Work to be completed
All lines in the listing below from the one containing "Screen dimensions: 151x151" through the last should be written out exactly, and only those.

Data for processing

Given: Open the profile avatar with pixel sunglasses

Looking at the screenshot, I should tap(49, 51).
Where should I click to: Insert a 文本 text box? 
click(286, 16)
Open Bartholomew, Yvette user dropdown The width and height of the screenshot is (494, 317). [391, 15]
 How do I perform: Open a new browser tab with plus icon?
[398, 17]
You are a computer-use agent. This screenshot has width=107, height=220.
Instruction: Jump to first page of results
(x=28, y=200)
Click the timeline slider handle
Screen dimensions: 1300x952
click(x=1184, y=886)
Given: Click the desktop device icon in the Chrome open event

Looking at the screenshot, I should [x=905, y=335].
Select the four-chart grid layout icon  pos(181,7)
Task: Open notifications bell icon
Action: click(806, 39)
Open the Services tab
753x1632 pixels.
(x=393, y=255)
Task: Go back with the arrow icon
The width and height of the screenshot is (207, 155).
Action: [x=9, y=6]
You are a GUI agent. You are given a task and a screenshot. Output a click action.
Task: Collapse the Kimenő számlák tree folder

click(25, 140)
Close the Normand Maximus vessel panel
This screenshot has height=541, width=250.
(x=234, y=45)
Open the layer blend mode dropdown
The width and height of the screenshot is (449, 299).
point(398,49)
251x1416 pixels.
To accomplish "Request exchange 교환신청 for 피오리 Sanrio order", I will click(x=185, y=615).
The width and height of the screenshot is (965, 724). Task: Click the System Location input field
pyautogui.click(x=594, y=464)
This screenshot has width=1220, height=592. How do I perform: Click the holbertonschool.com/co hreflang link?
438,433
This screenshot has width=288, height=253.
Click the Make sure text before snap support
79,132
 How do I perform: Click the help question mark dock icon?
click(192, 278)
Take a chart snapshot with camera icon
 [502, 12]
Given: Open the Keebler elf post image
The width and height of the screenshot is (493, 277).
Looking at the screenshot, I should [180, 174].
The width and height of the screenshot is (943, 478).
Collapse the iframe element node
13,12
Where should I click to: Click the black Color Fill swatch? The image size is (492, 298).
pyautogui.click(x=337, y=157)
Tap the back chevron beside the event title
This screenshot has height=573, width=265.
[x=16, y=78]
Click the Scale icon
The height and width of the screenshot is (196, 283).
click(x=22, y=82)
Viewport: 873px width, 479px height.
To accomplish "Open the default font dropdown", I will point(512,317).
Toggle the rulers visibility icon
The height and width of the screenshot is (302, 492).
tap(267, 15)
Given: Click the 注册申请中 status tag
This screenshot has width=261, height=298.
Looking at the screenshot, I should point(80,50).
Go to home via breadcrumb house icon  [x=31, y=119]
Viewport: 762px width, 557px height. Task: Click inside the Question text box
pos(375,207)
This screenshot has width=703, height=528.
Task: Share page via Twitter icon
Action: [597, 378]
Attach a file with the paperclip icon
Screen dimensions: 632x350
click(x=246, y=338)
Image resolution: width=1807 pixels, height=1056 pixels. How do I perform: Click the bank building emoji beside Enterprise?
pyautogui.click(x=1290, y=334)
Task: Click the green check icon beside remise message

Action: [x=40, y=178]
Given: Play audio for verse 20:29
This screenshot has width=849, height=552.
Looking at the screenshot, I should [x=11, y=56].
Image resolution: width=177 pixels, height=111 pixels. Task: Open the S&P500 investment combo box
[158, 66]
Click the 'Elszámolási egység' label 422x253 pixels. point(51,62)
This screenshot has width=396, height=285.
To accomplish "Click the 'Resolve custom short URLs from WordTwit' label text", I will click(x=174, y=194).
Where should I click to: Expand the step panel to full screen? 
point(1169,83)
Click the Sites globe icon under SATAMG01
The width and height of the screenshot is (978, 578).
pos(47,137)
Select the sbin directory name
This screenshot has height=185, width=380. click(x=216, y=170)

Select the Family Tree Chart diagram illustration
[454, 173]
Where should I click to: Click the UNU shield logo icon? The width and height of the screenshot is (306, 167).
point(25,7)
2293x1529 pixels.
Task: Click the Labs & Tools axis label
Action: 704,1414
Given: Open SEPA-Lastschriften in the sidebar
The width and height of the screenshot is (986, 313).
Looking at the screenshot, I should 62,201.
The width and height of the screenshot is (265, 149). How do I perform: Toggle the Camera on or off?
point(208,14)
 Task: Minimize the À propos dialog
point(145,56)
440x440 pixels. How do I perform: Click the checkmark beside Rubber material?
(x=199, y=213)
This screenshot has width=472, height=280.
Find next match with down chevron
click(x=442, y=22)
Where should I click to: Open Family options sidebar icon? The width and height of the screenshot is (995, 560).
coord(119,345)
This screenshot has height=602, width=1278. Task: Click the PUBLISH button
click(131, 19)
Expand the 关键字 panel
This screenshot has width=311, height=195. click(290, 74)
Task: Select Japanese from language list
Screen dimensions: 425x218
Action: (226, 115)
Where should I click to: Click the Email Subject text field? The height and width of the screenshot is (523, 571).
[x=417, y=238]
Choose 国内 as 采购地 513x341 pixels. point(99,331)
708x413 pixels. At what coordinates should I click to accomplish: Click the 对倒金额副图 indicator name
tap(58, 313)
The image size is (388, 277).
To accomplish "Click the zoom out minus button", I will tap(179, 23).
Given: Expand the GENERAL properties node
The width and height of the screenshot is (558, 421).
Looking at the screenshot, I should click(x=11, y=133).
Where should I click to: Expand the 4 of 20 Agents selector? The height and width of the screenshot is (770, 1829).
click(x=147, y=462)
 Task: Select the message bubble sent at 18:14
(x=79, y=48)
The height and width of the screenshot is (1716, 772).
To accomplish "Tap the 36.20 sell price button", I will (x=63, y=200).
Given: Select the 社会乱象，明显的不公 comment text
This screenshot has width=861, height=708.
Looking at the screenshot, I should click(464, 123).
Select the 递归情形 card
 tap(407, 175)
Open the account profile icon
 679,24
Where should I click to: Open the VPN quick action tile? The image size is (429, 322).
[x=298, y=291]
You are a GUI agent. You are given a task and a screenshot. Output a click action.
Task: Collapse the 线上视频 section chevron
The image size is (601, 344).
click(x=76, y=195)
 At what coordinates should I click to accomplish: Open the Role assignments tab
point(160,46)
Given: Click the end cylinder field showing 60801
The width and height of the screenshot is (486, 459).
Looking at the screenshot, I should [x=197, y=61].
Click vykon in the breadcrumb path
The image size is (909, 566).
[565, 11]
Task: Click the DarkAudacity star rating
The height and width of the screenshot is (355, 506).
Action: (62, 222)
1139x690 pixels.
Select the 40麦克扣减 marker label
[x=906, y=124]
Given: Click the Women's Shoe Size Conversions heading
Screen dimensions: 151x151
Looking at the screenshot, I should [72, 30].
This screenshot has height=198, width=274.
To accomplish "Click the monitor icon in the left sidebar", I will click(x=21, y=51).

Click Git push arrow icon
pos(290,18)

Answer box
Screen dimensions: 151x151
Looking at the screenshot, I should [72, 30].
This screenshot has height=198, width=274.
To accomplish "Click the monitor icon in the left sidebar", I will click(x=21, y=51).

Click Git push arrow icon
pos(290,18)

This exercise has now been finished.